Answer these questions using the iTerm2 stress test excerpt below:
1. What do the usage examples say self-time profiling requires?
2. Which script generates dashboard-style load for cursor positioning stress?
3. What command does gnachman recommend running before app launch to revert to a default configuration?

[EXCERPT PROVIDED start]

Modes can be comma-separated: --mode=htop,watch,progress

Usage Examples

# Basic test with 10 tabs, 20 seconds
./tools/perf/run_stress_test.sh /path/to/iTerm2.app

# Compare performance across tab counts
./tools/perf/run_stress_test.sh --tabs=1,5,10 /path/to/iTerm2.app

# Dashboard modes at 120fps
./tools/perf/run_stress_test.sh --mode=htop,watch,progress --fps=120 -t 30 /path/to/iTerm2.app

# Self-time profiling (requires sudo)
sudo ./tools/perf/run_stress_test.sh --self-time /path/to/iTerm2.app

# All modes in one run
./tools/perf/run_stress_test.sh --mode=all -t 80 /path/to/iTerm2.app

Notes

All perf scripts are self-contained in tools/perf/
DTrace features require root privileges
Power/energy warnings are displayed when not running under optimal conditions

Multi-tab stress test harness with profiling and analysis: - run_multi_tab_stress_test.sh: Main harness with tab count sweeps, synchronized startup, DTrace metrics, and interaction injection - stress_load.py: Terminal output generator with multiple modes (normal, buffer, clearcodes, flood) for exercising text processing - load_dashboard.py: Dashboard-style load generator (htop, watch, progress, table, status modes) for cursor positioning stress - analyze_profile.py: Profiler output analysis for hotspot detection - tmux_wrapper.sh: Auto-cleanup tmux session management - DTrace scripts for frame rate and UX metrics collection

- Add tick-based self-termination to dtrace script using $1 positional parameter for duration, ensuring clean exit with END block output - Fix dtrace invocation order: -p before -s so duration arg is not parsed as a flag - Add dtrace attach detection by polling for "Tracing" in output - Signal dtrace with SIGINT before quitting iTerm2 to flush output - Remove window close from AppleScript; main script controls shutdown - Use /tmp for sync dir with chmod 777 for root dtrace access - Capture build metadata (version, commit, branch, date) from app plist - Add sample test output demonstrating working dtrace metrics

gnachman · 2026-01-30T06:09:42Z

This looks amazing!

One recommendation is for the automated tests to revert to a default configuration. Doing defaults delete com.googlecode.iterm2 prior to app launch will take care of it. I can't tell you how many hours I've wasted chasing down performance issues that turned out to be a config change.

chall37 · 2026-01-30T08:37:30Z

That's very wise. I spent the better part of a day last week chasing down seemingly random performance degradation/regression. "How is this possibly slower now?!? Am I testing the right build? Did it actually rebuild? Did I even re-run the build?!?" Eventually I noticed that I was comparing tests while on battery to tests while plugged in. (And this despite using the "High Power" energy mode, so maybe that's just a software-based Turbo button after all.)

[EXCERPT PROVIDED end]
[RECORD EXTRACTS start]

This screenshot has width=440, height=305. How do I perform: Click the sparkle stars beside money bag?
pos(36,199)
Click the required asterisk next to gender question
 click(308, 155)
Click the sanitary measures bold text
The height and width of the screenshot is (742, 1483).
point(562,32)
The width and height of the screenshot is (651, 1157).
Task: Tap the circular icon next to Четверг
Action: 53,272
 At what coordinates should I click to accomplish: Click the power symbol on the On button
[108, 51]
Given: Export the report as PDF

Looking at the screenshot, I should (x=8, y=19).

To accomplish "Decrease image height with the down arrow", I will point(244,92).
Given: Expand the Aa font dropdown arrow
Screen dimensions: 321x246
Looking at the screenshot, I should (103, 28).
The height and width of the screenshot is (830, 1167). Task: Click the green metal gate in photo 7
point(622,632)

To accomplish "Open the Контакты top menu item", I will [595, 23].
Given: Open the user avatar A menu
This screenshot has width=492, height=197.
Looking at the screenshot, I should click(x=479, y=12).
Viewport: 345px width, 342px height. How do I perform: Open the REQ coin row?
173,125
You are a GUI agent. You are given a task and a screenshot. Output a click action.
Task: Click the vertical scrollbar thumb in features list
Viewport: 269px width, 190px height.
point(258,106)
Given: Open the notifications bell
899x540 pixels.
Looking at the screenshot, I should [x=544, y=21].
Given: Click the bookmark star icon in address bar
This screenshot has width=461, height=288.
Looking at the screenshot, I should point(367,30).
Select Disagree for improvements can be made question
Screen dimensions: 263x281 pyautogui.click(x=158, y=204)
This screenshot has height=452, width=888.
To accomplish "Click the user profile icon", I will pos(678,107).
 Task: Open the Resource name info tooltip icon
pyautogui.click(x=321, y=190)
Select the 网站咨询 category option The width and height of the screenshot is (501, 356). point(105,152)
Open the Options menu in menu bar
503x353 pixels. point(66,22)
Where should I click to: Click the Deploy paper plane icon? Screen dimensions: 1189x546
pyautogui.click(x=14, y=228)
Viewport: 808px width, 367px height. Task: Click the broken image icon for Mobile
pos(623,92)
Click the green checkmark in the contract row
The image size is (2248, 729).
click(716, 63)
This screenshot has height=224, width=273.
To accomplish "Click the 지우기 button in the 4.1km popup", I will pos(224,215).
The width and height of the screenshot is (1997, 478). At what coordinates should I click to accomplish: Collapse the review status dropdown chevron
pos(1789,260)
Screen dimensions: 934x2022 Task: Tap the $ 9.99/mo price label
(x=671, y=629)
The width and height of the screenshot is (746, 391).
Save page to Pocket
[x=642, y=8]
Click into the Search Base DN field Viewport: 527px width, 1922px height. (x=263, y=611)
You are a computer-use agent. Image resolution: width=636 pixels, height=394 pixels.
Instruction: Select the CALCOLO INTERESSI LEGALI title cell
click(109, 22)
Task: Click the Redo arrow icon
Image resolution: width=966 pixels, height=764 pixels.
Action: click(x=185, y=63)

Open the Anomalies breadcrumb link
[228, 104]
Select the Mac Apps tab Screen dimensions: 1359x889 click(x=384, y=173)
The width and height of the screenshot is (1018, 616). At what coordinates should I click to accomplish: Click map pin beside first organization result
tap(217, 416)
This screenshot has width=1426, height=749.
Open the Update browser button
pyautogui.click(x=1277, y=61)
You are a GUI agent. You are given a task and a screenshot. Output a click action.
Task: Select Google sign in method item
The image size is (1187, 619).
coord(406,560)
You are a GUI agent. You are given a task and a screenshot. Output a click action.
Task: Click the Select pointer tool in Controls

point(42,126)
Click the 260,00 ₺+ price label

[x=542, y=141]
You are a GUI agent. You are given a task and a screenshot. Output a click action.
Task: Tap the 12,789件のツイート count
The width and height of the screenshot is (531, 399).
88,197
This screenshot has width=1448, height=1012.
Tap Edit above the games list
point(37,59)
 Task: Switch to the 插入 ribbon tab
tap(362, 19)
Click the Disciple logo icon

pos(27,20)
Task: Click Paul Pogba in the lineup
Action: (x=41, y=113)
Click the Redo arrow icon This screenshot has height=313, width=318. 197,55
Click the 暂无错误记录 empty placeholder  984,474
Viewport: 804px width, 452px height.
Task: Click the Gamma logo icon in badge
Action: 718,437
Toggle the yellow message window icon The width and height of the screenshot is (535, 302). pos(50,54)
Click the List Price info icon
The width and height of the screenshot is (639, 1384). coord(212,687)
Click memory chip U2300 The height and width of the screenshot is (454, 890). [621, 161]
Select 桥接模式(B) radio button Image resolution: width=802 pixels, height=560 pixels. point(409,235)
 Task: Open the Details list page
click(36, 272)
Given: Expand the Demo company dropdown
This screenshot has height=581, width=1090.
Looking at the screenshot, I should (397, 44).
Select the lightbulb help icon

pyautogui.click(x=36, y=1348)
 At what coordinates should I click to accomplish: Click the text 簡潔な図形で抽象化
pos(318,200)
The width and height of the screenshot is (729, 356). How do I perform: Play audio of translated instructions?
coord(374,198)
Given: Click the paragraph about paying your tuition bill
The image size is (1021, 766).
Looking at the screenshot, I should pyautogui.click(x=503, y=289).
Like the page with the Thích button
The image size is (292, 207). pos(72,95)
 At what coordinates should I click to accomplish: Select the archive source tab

[RECORD EXTRACTS end]

## OUTPUT BELOW
1. It requires sudo.
2. load_dashboard.py
3. defaults delete com.googlecode.iterm2